● THE PROBLEM
From the first line onward, reproduce the records exactly; the final line to include is the one holding "Viewport: 777px width, 832px height.".

Records from a data collection
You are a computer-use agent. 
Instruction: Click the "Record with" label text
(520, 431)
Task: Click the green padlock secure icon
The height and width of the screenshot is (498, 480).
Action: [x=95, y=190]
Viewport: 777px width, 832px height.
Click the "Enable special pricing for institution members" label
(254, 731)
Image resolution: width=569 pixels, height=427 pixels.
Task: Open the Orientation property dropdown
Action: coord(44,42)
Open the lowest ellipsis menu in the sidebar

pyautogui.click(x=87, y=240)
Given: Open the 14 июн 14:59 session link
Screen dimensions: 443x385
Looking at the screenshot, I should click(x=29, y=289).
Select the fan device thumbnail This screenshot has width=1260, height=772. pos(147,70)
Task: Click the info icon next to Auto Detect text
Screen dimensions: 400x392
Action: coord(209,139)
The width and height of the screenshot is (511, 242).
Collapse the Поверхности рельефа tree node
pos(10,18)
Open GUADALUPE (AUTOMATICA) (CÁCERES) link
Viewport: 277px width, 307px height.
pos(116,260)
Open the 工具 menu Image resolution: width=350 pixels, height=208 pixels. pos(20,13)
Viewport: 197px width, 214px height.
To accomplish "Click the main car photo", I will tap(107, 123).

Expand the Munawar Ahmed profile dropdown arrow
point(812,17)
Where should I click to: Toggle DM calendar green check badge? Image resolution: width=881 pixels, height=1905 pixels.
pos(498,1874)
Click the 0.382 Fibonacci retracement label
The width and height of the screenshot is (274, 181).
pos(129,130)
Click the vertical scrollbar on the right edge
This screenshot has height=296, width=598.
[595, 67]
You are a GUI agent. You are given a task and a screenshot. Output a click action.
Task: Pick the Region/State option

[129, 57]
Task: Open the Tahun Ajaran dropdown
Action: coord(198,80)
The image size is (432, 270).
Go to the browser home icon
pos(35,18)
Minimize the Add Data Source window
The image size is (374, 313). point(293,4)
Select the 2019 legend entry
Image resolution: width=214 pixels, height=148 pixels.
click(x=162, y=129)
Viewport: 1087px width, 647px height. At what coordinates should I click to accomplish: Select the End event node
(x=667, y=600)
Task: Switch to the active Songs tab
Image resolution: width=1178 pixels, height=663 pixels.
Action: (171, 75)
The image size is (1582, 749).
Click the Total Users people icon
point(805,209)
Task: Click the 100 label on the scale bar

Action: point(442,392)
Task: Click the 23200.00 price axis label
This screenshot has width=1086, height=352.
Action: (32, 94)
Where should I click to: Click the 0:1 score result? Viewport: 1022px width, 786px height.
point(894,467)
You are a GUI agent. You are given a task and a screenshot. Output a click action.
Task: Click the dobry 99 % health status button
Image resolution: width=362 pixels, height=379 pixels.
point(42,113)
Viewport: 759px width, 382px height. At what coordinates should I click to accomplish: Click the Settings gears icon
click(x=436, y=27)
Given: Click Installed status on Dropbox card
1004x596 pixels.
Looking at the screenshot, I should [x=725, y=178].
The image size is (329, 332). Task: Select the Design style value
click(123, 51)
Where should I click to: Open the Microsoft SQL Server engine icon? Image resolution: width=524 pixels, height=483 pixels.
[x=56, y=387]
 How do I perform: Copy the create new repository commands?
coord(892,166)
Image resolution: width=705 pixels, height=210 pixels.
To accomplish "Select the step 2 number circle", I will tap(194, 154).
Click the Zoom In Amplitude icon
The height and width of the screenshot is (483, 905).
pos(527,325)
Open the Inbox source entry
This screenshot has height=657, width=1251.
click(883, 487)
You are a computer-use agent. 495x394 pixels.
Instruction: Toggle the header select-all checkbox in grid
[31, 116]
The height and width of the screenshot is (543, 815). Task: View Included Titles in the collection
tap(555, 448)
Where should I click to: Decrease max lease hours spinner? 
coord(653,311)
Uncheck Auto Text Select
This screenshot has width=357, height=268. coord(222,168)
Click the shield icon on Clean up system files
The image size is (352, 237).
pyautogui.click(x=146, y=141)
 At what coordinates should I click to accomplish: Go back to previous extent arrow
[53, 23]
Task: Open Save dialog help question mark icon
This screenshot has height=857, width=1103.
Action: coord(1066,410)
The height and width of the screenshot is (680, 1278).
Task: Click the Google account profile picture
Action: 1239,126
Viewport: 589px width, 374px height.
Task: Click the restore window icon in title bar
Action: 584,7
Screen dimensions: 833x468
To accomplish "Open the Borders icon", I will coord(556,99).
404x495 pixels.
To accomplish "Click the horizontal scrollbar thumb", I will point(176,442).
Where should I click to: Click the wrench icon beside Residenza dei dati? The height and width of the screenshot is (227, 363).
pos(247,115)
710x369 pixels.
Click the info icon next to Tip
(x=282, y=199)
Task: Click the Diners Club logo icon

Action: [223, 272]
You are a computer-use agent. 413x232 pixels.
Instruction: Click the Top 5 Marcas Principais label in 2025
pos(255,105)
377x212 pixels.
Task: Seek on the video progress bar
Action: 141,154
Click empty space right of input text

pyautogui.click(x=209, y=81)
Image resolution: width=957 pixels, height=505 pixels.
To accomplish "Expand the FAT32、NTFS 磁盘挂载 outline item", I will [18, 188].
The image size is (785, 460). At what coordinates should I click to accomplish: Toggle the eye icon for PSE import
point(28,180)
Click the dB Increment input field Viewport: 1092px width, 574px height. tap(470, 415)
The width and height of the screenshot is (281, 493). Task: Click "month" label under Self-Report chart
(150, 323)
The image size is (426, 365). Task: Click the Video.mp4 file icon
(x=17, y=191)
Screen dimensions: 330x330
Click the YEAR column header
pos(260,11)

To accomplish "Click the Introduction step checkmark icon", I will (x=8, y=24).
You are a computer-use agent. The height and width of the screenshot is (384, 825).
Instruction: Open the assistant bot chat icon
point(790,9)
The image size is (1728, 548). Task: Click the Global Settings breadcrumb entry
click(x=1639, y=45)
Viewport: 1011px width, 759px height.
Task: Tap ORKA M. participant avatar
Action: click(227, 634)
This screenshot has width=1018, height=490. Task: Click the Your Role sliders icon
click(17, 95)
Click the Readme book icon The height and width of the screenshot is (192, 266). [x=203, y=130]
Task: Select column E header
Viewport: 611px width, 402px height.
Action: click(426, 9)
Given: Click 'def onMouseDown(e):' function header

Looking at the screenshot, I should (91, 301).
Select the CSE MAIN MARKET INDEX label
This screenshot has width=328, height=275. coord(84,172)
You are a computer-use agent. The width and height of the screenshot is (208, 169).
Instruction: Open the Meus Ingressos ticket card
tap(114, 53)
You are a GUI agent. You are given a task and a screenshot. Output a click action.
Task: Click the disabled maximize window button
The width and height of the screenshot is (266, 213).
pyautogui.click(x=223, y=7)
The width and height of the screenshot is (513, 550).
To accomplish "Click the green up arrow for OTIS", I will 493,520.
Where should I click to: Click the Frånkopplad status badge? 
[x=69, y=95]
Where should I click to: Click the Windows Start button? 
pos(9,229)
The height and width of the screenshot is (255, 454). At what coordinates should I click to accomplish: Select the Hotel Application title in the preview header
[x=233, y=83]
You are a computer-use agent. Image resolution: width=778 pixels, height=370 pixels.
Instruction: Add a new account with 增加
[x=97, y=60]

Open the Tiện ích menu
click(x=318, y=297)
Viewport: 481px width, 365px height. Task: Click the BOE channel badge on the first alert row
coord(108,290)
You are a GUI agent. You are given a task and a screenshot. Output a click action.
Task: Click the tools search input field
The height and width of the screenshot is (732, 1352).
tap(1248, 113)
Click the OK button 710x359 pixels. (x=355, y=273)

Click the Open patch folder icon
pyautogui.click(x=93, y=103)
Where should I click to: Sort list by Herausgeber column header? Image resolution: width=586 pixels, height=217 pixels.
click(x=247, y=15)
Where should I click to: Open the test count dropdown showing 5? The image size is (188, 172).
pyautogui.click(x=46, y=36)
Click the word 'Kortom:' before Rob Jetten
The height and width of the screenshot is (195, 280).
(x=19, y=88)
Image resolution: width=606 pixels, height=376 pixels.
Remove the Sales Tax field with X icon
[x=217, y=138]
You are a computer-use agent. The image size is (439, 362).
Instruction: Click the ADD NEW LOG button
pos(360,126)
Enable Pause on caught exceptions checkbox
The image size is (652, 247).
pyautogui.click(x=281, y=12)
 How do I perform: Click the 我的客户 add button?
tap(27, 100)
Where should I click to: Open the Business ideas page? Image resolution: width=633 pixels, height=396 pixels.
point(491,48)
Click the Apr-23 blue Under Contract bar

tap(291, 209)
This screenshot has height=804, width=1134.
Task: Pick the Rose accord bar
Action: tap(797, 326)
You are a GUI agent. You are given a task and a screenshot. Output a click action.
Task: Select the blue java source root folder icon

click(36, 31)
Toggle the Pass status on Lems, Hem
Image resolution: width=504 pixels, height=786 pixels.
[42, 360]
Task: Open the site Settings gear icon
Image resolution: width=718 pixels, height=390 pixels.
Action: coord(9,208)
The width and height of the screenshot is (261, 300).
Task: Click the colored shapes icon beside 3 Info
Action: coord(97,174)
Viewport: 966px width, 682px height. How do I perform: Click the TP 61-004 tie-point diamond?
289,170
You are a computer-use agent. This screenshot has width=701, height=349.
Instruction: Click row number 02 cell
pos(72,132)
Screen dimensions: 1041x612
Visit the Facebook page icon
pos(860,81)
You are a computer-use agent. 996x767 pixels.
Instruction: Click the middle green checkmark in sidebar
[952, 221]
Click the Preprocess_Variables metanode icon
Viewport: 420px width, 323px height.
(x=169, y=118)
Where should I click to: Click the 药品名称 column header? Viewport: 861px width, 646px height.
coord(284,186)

● THE ANSWER
You are a computer-use agent. 
Instruction: Click the "Record with" label text
(520, 431)
Task: Click the green padlock secure icon
The height and width of the screenshot is (498, 480).
Action: [x=95, y=190]
Viewport: 777px width, 832px height.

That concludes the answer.